/Pneumonia_Classifier

The projects aims to classify Pneumonia from healthy X ray images.

Primary LanguageJupyter Notebook

Pneumonia_Classifier

Identifying medical diagnoses and treatable diseases by image-based deep learning:

Object:

In this project, we train a deep learning model that detects viral pneumonia based on chest X-rays. The input is an image-like data and the task is a computer-vision subject.

Development:

The input data contains two types of classes of images, Pneumonia, and normal. These are the two categories of X-rays that the model will learn and predict.

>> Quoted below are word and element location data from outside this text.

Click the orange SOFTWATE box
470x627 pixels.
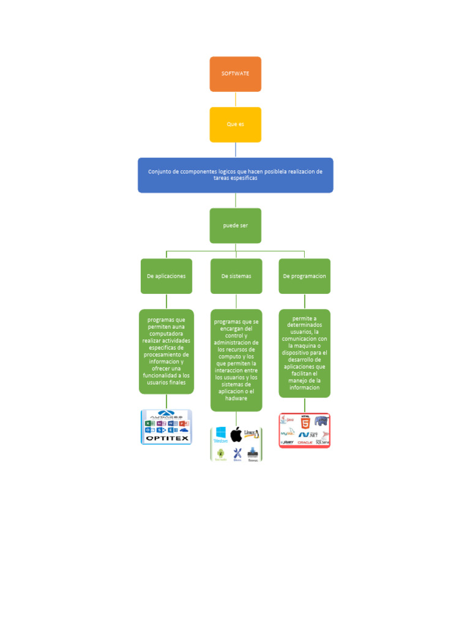(235, 74)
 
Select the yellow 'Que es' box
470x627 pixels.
(235, 124)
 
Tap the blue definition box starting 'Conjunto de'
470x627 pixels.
(235, 175)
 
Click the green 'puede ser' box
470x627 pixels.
(235, 225)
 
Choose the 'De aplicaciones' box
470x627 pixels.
(166, 276)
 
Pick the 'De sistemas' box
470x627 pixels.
(236, 276)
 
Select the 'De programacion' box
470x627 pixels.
(304, 276)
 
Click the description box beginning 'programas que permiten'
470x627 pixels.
(166, 351)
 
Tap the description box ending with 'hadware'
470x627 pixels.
(236, 360)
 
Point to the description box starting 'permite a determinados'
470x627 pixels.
(304, 353)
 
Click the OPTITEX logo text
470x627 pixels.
(166, 438)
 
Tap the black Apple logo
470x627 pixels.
(236, 435)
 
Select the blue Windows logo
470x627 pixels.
(220, 434)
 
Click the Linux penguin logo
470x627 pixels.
(252, 434)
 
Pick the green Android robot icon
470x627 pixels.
(220, 454)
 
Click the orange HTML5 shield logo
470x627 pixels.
(305, 421)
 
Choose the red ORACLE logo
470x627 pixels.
(305, 442)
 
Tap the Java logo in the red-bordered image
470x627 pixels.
(288, 421)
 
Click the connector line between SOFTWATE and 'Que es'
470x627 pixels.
(235, 100)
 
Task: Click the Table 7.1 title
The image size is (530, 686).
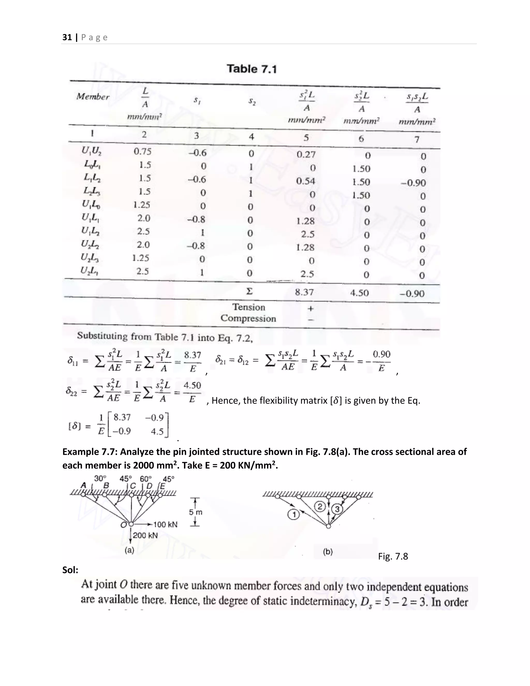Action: point(252,69)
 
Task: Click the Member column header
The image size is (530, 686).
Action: point(93,97)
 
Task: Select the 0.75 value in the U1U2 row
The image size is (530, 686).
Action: point(143,152)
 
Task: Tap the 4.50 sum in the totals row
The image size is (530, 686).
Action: point(359,293)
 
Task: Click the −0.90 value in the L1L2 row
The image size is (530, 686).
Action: point(414,183)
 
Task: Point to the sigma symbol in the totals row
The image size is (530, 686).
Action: point(249,292)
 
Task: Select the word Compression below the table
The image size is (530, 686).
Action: point(248,318)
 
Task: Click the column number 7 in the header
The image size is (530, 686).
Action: point(417,139)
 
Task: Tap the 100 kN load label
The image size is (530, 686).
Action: point(165,524)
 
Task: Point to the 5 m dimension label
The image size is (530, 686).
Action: point(196,512)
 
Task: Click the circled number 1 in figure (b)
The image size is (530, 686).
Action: point(293,515)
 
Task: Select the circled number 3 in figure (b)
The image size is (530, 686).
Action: point(337,508)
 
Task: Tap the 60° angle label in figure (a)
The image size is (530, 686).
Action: point(146,479)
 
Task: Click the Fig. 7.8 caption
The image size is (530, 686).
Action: point(393,556)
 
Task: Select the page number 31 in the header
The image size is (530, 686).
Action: point(67,37)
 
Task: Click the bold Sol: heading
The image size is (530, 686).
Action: point(70,570)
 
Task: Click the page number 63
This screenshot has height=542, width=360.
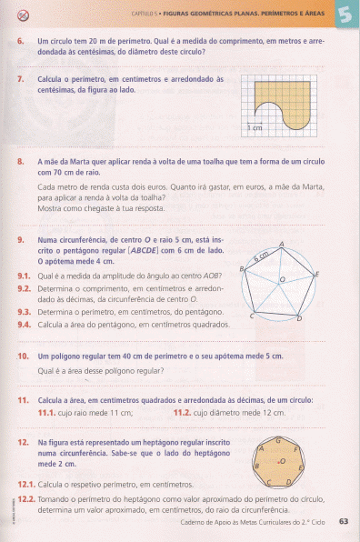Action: coord(343,522)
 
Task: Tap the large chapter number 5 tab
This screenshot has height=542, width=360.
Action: coord(346,15)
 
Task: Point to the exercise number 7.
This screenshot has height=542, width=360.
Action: coord(20,80)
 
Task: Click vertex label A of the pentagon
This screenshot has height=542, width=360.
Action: coord(283,244)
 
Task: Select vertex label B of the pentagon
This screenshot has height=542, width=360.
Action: coord(242,270)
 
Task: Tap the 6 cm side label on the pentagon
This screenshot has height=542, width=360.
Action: coord(263,255)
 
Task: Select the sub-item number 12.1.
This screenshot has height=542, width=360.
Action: coord(25,486)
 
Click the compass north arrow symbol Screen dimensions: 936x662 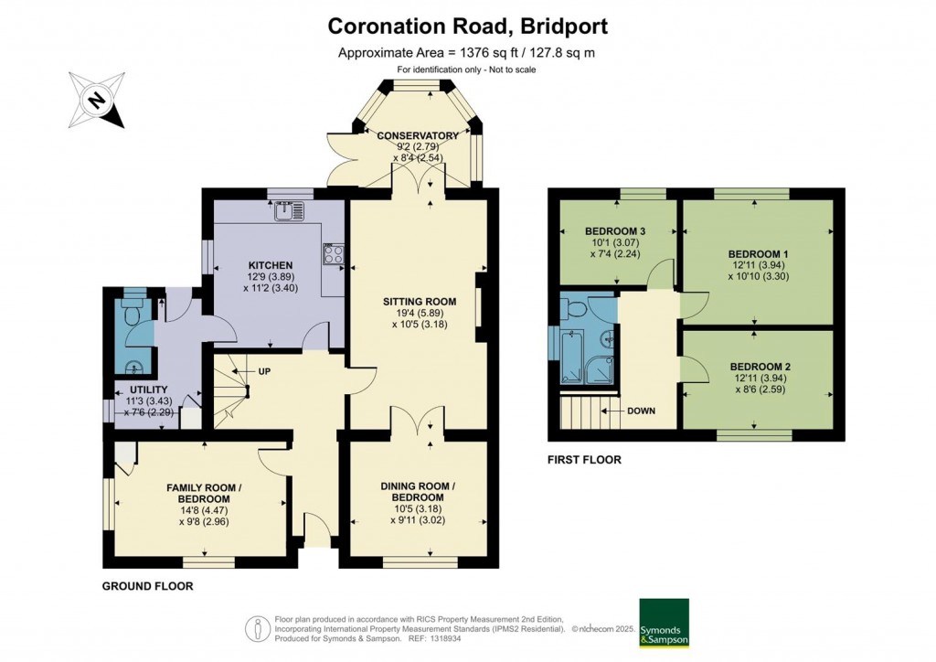point(97,100)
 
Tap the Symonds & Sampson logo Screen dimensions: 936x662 point(664,623)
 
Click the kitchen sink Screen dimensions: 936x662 point(290,210)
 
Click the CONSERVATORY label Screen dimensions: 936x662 point(418,135)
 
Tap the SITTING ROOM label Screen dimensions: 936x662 point(420,302)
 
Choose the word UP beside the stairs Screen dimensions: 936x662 point(264,371)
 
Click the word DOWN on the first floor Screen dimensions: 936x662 point(641,411)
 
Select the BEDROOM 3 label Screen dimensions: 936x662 point(615,231)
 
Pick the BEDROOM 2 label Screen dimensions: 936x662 point(760,367)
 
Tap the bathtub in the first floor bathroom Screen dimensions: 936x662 point(572,358)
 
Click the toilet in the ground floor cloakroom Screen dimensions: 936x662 point(130,308)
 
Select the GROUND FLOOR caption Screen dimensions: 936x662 point(147,586)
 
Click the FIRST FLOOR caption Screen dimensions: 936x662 point(584,460)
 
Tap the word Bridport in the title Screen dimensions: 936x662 point(564,27)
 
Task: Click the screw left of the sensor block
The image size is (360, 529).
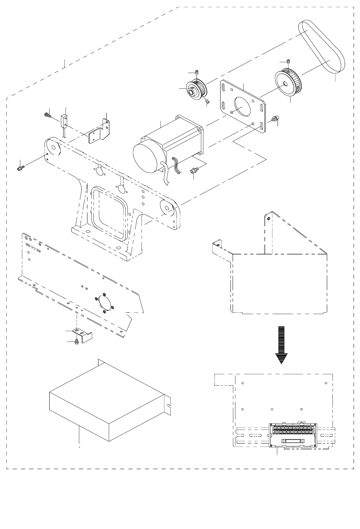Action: tap(47, 115)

Also, having a relatively important size of data, we decide to use it to train a Convolutional Neural Network from scratch. Some data augmentation techniques are used to increase the size of the dataset.
The notebook notebooks/cnntrainingcolab.ipynb contains the main code to train the deep learning model.

Context:

Build and Install:

clone the repository, create a virtual environment and install the dependencies.
For Windows users, you can run the following commands:

  • git clone https://github.com/deepanshu-yadav/Pneumonia_Classifier.git
  • python -m virtualenv .venv
  • .venv\Scripts\activate
  • pip install -r .\requirements.txt

Testing the model

The trained CNN is saved in a cnn_model.h5 file that can be used to test some X-ray images.